Data provided:

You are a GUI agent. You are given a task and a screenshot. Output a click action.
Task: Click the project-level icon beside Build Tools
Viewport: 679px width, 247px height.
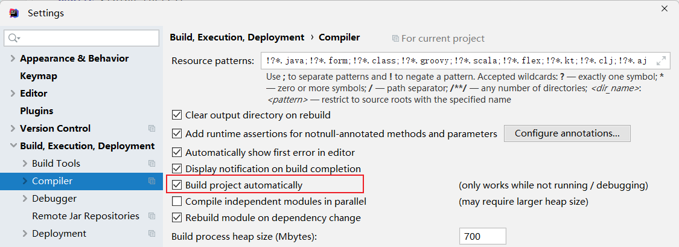click(151, 164)
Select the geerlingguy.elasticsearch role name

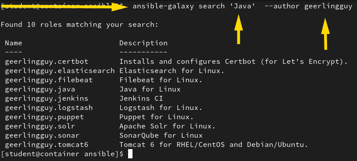60,71
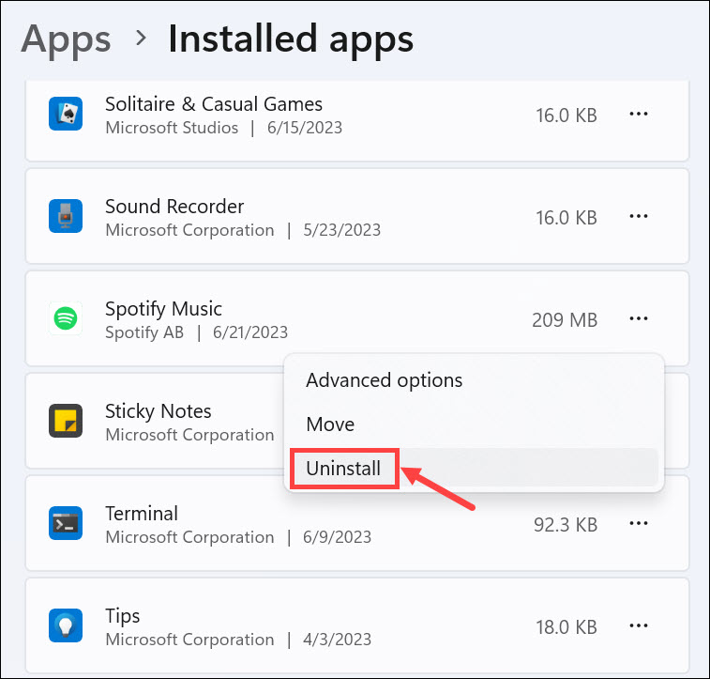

Required work: What is needed is a verbatim copy of the lines from the line with "Viewport: 679px width, 247px height." through the last line of the listing, pictures excluded.

Expected output:
Viewport: 679px width, 247px height.
click(151, 164)
Select the geerlingguy.elasticsearch role name

60,71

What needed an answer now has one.